What is the word to describe a person that does that?

5 Answers5

4

Disingenuous gets my vote:

  1. lacking in frankness, candor, or sincerity; falsely or hypocritically

Although evasive or deceptive may fit, depending on specific usage.

3

disobliging - to refuse or neglect to oblige; act contrary to the desire or convenience of; fail to accommodate.

2

From the ODO:

circumlocutory

ADJECTIVE

Using many words where fewer would do, especially in a deliberate attempt to be vague or evasive; long-winded. ‘he has a meandering, circumlocutory speaking style’

From Language Log:

... we find the expression in an episode of Yes Minister, in the mouth of a stunningly circumlocutory character:

Sir Humphrey: "Minister, I think there is something you perhaps ought to know."

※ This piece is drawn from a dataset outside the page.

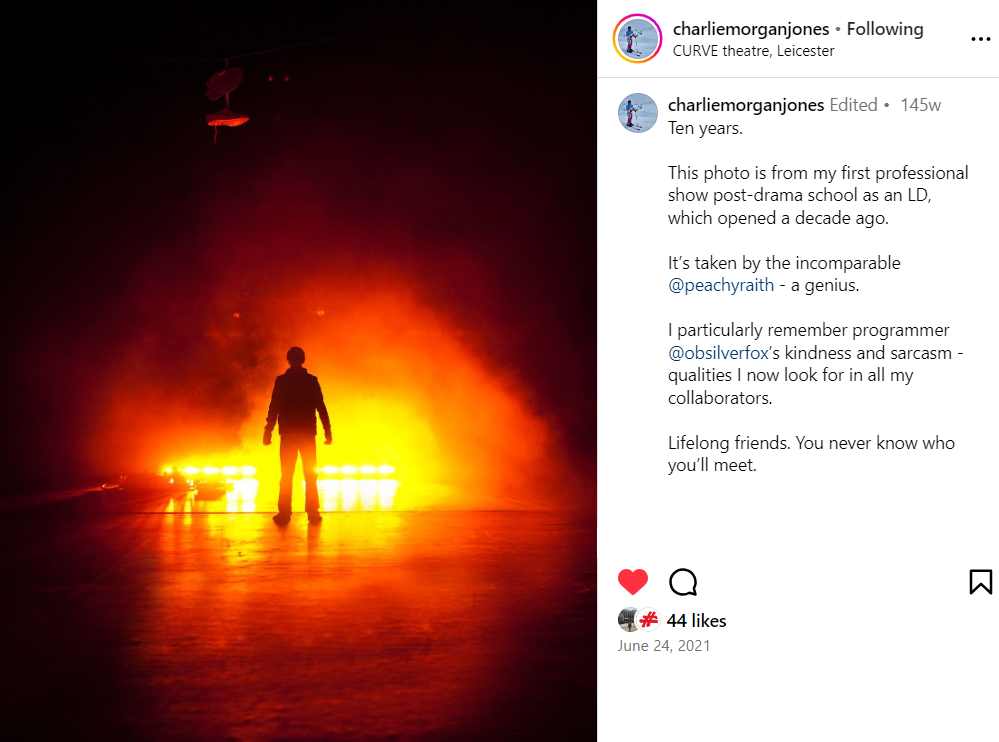Viewport: 999px width, 742px height.
Task: Click the 145w timestamp
Action: (x=921, y=105)
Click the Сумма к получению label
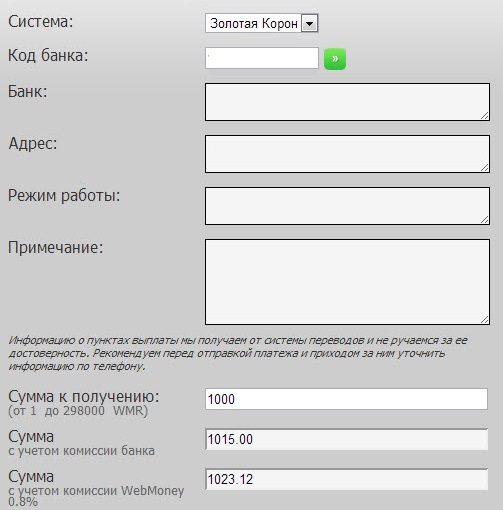503x510 pixels. pyautogui.click(x=84, y=397)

Jim Hacker: "Yes Humphrey?"

Sir Humphrey: "The identity of the Official whose alleged responsibility for this hypothetical oversight has been the subject of recent discussion, is NOT shrouded in quite such impenetrable obscurity as certain previous disclosures may have led you to assume, but not to put too fine a point on it, the individual in question is, it may surprise you to learn, one whom your present interlocutor is in the habit of defining by means of the perpendicular pronoun."

Jim Hacker: "I beg your pardon?"

Sir Humphrey: "It was...I."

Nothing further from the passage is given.